■ What is required ■
All of the entries need to be printed again exactly; pictures are the only thing to omit.

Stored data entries
◆ ◆ ◆ ◆ ◆

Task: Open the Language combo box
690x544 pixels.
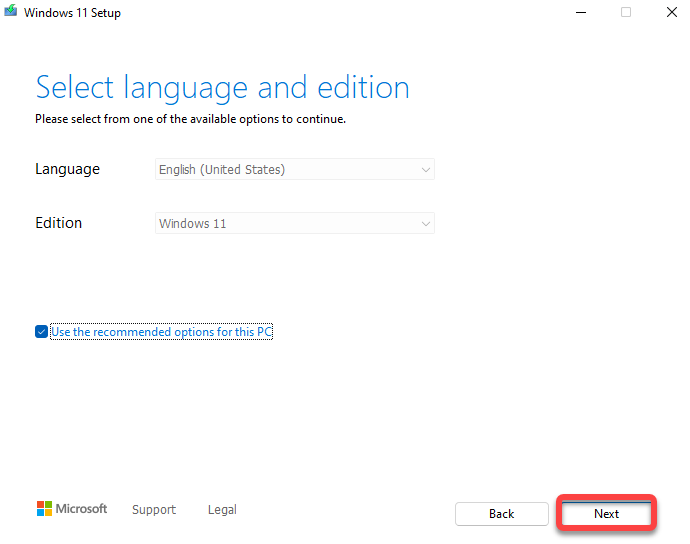Action: coord(294,170)
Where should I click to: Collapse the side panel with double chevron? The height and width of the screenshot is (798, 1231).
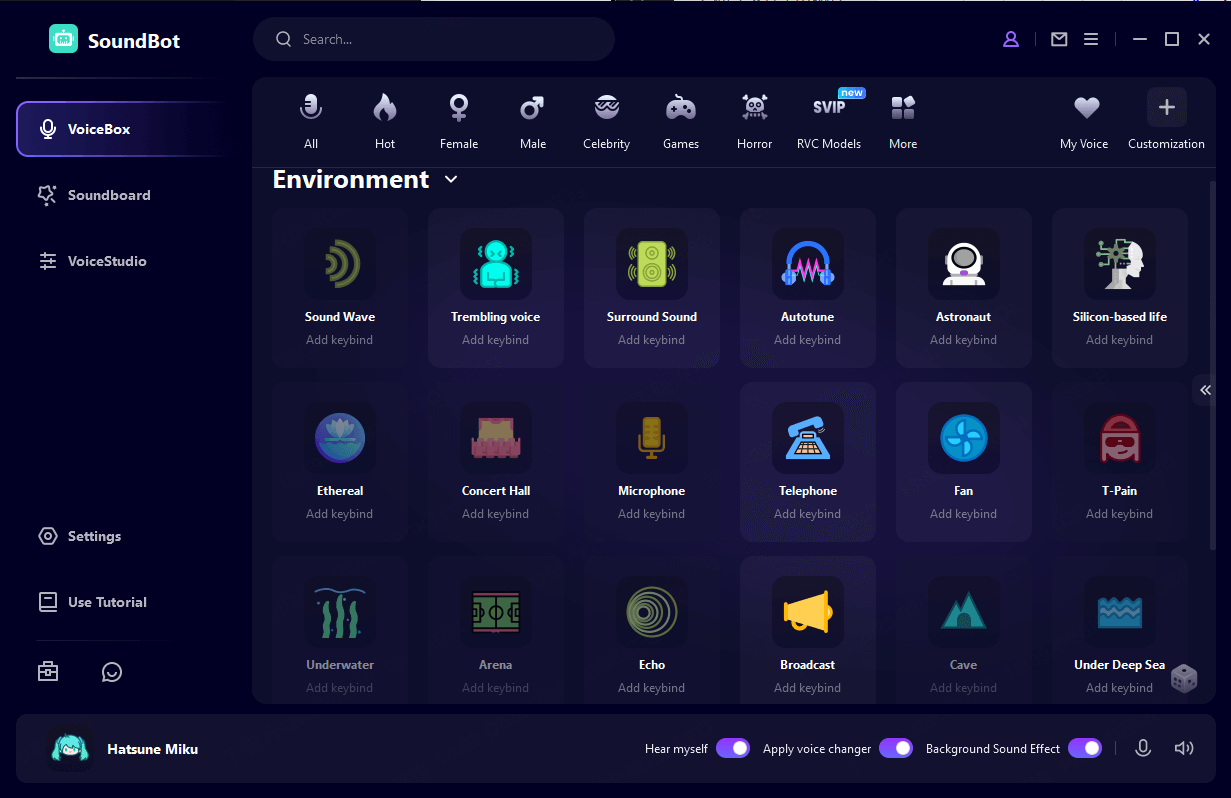pos(1205,390)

◆ ◆ ◆ ◆ ◆

■ Result for this exercise ■
Task: Open the Language combo box
690x544 pixels.
Action: coord(294,170)
Where should I click to: Collapse the side panel with double chevron? The height and width of the screenshot is (798, 1231).
pos(1205,390)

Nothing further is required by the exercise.